Pchanie wojskowej ciężarówki na czas, pokonywanie dwumetrowej wysokości muru, przerzucanie opony ciągnika, tor przeszkód. Takie zadania stanęły przed Terytorialsami, którzy odbywali w ten weekend szkolenie w Trzebiatowie.
Żołnierze 14 Zachodniopomorskiej Brygady Obrony Terytorialnej jak co miesiąc wzięli udział w weekendowym szkoleniu rotacyjnym, obowiązkowym dla każdego żołnierza WOT. Tym razem w Trzebiatowie, gdzie stacjonuje 142 batalion lekkiej piechoty 14 ZBOT nie było strzelania na strzelnicy, ale przed żołnierzami postawiono inne, bardzo wymagające zadania.
Zamierzamy wziąć udział w zawodach użyteczno-bojowych na szczeblu Wojsk Obrony Terytorialnej, które odbędą się w tym roku. Jeśli chcemy się w nich liczyć, już teraz musimy ćwiczyć – mówi por. Piotr Pietrzak, który zorganizował to szkolenie w Trzebiatowie. – Poszczególne konkurencje żołnierze wykonać mają jednak nie indywidualnie, ale sekcjami, czyli w zespołach.
Przed Terytorialsami zebranymi już w sobotę rano w okolicach strzelnicy w Trzebiatowie dowódcy postawili zadania, których nie wykonywali nigdy wcześniej a które wymagały od nich szczególnych umiejętności, myślenia i współdziałania w zespole. Każda dwunastoosobowa sekcja miała jak najszybciej przepchnąć na odległość kilkudziesięciu metrów wojskową ciężarówkę (nieco pod górę) a następnie sprawnie ustawić się w szyku. Dwójkami przerzucano oponę ciągnika.

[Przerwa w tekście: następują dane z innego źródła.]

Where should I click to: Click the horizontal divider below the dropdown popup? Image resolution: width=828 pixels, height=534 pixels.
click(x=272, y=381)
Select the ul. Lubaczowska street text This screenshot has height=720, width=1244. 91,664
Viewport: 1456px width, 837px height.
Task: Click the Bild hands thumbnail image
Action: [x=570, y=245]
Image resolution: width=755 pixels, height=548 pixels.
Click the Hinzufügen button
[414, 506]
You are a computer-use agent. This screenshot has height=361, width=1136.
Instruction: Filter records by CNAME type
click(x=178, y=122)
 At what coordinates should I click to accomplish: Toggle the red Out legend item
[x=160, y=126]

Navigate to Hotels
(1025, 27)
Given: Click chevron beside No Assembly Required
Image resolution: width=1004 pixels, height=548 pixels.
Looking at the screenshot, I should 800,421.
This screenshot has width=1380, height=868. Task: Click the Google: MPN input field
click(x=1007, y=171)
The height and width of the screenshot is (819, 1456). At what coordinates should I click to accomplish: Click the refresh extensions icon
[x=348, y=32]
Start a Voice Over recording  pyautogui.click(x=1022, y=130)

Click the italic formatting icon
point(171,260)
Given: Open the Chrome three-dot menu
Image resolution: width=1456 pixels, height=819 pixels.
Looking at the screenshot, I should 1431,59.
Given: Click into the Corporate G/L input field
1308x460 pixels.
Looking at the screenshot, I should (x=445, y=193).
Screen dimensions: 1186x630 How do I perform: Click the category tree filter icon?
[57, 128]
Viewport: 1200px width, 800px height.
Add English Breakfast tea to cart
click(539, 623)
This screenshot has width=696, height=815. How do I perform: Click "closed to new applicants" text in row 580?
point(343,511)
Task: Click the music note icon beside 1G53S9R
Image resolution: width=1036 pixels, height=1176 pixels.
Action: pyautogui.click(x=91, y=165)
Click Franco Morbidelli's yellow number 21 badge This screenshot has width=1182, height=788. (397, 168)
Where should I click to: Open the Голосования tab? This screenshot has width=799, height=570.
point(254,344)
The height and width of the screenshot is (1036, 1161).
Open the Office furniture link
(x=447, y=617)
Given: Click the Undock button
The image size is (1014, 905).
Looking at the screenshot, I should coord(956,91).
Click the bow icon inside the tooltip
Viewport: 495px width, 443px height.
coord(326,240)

Każdy żołnierz sekcji musiał pokonać dwumetrowej wysokości mur w pełnym obciążeniu, z bronią, w hełmie i kamizelce kuloodpornej. Było pokonanie toru przeszkód i ewakuacja rannych, rzut granatem, a wreszcie, w zmęczeniu, prawidłowe wyznaczenie azymutu. Wszystko na czas i precyzję wykonania.
Żołnierze kształtują w sobie umiejętność współpracy, wzajemne zaufanie: do dowódcy i kolegi z sekcji, kreatywność w rozwiązywaniu problemów. To umiejętności i cechy bardzo ważne w wojsku, ale także w życiu codziennym – wyjaśnia sens tych ćwiczeń dowódca 142 batalionu lekkiej piechoty w Trzebiatowie ppłk Rafał Gułajewski. – Każda sekcja żołnierzy jest tak dobra, jak jej najsłabsze ogniwo. Dlatego pomoc koledze, koleżance jest niezbędna, żeby cały zespół mógł wykonać postawione przed nim zadanie.
Wydawać by się mogło, że najcięższą konkurencją było pchanie ciężarówki – dodaje por Pietrzak. – Tymczasem to pokonanie wysokiej przeszkody było nie tylko męczące fizycznie, ale wymagało od żołnierzy a przede wszystkim ich dowódców opracowania strategii. Kto przechodzi pierwszy, a kto ostatni? Kto komu pomaga tak, aby wszyscy i to jak najszybciej byli po drugiej stronie przeszkody – mów por. Pietrzak.
Kolejne szkolenie rotacyjne żołnierzy 14 Zachodniopomorskiej Brygady Obrony Terytorialnej już w lutym. Dowódcy zapowiadają już, że będzie równie atrakcyjne.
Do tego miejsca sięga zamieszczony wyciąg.